Tuesday, August 17, 2010

Kinect … first thoughts

image I had a chance to play with Microsoft’s Kinect directly this weekend and I have to say I’m pleasantly surprised and impressed. 

Unlike a lot of the press surrounding the device (from a few fan sites by people who have admittedly not actually played with it, but said it “seemed like” when watching others …)  there were no glitches or sluggishness.

In fact I found it if anything a bit more responsive than my Wii at home – but that could just be my imagination.  What I do know is the play experience didn’t suffer from any visible lag I could tell.   The interface locked on to both me and my son – and there was none of the annoying “Stand On One Foot” calibrating I found annoying with the Wii.  In the time it took for the two of us to walk into the room, face it, and be given all of 20 seconds of instructions – which consisted of, “You may want to move back to give yourself more room”, the unit was ready to go.

 imageYou can see samples of our experience in the video they took of us playing.  This is a short video edited down, our actual play time was a complete set on the obstacle course game… which was a combination of an obstacle course and an amusement park ride.   The more you jumped the faster the platform you were on went – grabbing objects, leaning, ducking and jumping were very intuitive.

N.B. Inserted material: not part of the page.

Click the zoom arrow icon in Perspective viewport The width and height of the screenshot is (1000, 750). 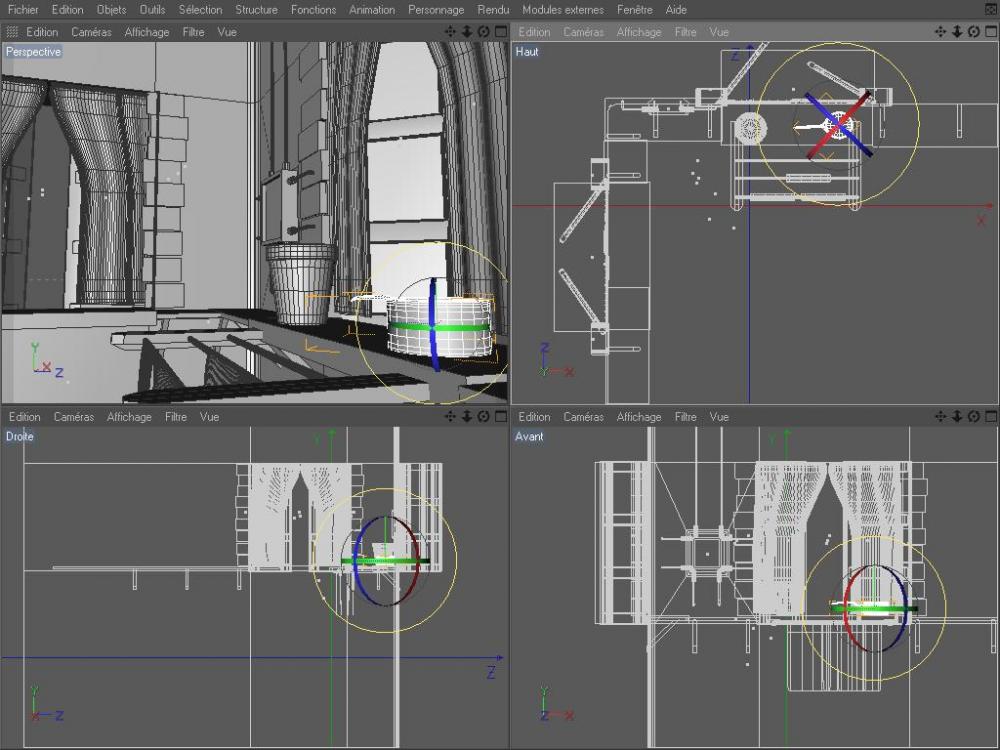(x=466, y=32)
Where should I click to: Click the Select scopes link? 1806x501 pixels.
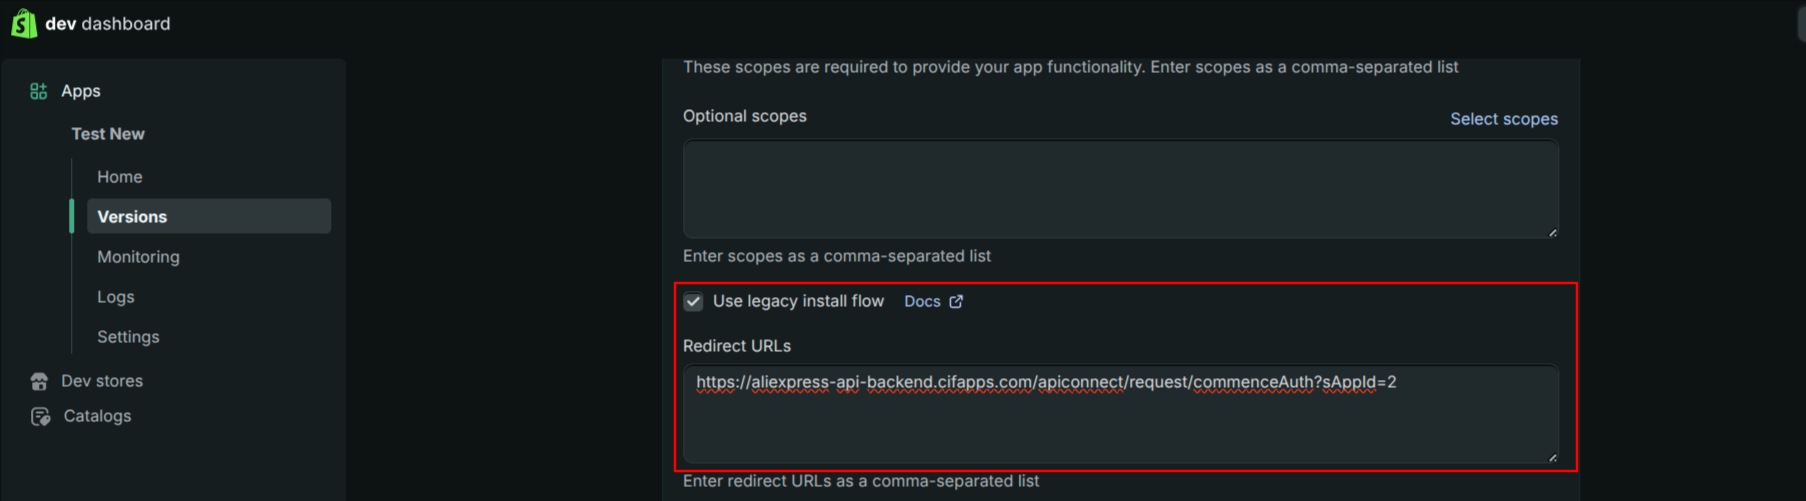(x=1503, y=119)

Like I said, there was no real need for an instruction manual and the system calibrated to us pretty much instantly.  At the end of the game we were treated to pictures of some of our more … ahem… Classic moves, which was very reminiscent of amusement park rides that feature pictures of you screaming your head off and other wise embarrassing yourself publically. 

Now, one thing I was a bit concerned about was how much room will this take to be useable in my home.  The demos were in a “demo” living room in a trailer about 1/2 the size of an actual living room.  I really think with a larger room the experience might be better but it was certainly usable in the cramped space we had.

How does it, over all, game+system+play experience compare to a Wii?  Well obviously the graphics quality beats the Wii totally – it’s a far more sophisticated graphics engine and rendering technology so there’s a certain win for it there.  Playing casual games isn’t really my thing but to be honest even though the game we played reminded me of Wii resort a bit – the feeling is much different.  Perhaps it’s the lack of having to hold something or being tethered to that wireless controller, or maybe it’s just the ability for two of us to flail about like idiots next to each other without the need of floor sensors – whatever the reason, yes it’s a better experience, but it goes beyond that and I haven’t found the right words to describe it.  Freedom?  Seems to fit the feeling best.

I know – I know – the Wii gave us freedom.  This gives us… even more freedom.

Will I buy one?  My son informs me … Yes… yes we will.  And when it comes to games I listen to him. 

1 comment:

Joshua Nelson said...

It looks like fun :) I will have to try it this weekend at PAX.